[Items from a dataset]
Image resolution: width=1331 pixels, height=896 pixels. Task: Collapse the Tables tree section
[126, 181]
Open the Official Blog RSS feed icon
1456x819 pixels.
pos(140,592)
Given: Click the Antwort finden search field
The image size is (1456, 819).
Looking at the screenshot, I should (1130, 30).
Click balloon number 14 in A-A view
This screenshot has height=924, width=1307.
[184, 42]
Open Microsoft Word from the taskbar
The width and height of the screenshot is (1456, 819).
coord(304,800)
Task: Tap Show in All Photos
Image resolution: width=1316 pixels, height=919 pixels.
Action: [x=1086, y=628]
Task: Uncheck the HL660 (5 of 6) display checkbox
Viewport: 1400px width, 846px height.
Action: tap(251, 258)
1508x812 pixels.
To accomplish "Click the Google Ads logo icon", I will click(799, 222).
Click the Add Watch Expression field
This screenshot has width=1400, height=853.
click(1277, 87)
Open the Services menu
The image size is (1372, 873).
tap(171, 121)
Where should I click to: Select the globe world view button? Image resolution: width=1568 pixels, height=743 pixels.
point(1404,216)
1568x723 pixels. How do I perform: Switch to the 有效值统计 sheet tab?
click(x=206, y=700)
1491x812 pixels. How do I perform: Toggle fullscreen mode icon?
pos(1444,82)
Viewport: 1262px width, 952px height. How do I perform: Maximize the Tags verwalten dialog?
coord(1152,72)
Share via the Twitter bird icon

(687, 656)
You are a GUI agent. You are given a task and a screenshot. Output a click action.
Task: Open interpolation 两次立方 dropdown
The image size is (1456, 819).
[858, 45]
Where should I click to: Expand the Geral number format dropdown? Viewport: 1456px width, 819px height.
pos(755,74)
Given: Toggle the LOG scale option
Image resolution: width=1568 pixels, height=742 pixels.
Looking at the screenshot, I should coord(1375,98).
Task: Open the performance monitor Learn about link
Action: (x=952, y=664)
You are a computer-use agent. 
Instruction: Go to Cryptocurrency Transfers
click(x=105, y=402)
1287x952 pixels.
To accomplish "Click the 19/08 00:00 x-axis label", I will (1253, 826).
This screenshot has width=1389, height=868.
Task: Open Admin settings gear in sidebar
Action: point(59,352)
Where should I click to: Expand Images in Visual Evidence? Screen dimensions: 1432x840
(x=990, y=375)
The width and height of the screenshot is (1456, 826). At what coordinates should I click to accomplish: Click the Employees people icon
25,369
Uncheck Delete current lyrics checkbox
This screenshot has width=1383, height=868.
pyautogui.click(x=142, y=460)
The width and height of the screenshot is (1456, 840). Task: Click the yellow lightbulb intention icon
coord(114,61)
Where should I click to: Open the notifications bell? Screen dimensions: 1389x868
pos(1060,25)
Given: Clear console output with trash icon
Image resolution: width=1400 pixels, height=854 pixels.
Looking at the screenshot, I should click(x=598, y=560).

## [Problem to solve]
The records above should be transcribed in full, with no differences.

## [Response]
Image resolution: width=1331 pixels, height=896 pixels. Task: Collapse the Tables tree section
[126, 181]
Open the Official Blog RSS feed icon
1456x819 pixels.
pos(140,592)
Given: Click the Antwort finden search field
The image size is (1456, 819).
Looking at the screenshot, I should (1130, 30).
Click balloon number 14 in A-A view
This screenshot has height=924, width=1307.
[184, 42]
Open Microsoft Word from the taskbar
The width and height of the screenshot is (1456, 819).
coord(304,800)
Task: Tap Show in All Photos
Image resolution: width=1316 pixels, height=919 pixels.
Action: [x=1086, y=628]
Task: Uncheck the HL660 (5 of 6) display checkbox
Viewport: 1400px width, 846px height.
Action: tap(251, 258)
1508x812 pixels.
To accomplish "Click the Google Ads logo icon", I will click(799, 222).
Click the Add Watch Expression field
This screenshot has width=1400, height=853.
click(1277, 87)
Open the Services menu
The image size is (1372, 873).
tap(171, 121)
Where should I click to: Select the globe world view button? Image resolution: width=1568 pixels, height=743 pixels.
point(1404,216)
1568x723 pixels. How do I perform: Switch to the 有效值统计 sheet tab?
click(x=206, y=700)
1491x812 pixels. How do I perform: Toggle fullscreen mode icon?
pos(1444,82)
Viewport: 1262px width, 952px height. How do I perform: Maximize the Tags verwalten dialog?
coord(1152,72)
Share via the Twitter bird icon

(687, 656)
You are a GUI agent. You are given a task and a screenshot. Output a click action.
Task: Open interpolation 两次立方 dropdown
The image size is (1456, 819).
[858, 45]
Where should I click to: Expand the Geral number format dropdown? Viewport: 1456px width, 819px height.
pos(755,74)
Given: Toggle the LOG scale option
Image resolution: width=1568 pixels, height=742 pixels.
Looking at the screenshot, I should coord(1375,98).
Task: Open the performance monitor Learn about link
Action: (x=952, y=664)
You are a computer-use agent. 
Instruction: Go to Cryptocurrency Transfers
click(x=105, y=402)
1287x952 pixels.
To accomplish "Click the 19/08 00:00 x-axis label", I will (1253, 826).
This screenshot has width=1389, height=868.
Task: Open Admin settings gear in sidebar
Action: point(59,352)
Where should I click to: Expand Images in Visual Evidence? Screen dimensions: 1432x840
(x=990, y=375)
The width and height of the screenshot is (1456, 826). At what coordinates should I click to accomplish: Click the Employees people icon
25,369
Uncheck Delete current lyrics checkbox
This screenshot has width=1383, height=868.
pyautogui.click(x=142, y=460)
The width and height of the screenshot is (1456, 840). Task: Click the yellow lightbulb intention icon
coord(114,61)
Where should I click to: Open the notifications bell? Screen dimensions: 1389x868
pos(1060,25)
Given: Clear console output with trash icon
Image resolution: width=1400 pixels, height=854 pixels.
Looking at the screenshot, I should click(x=598, y=560).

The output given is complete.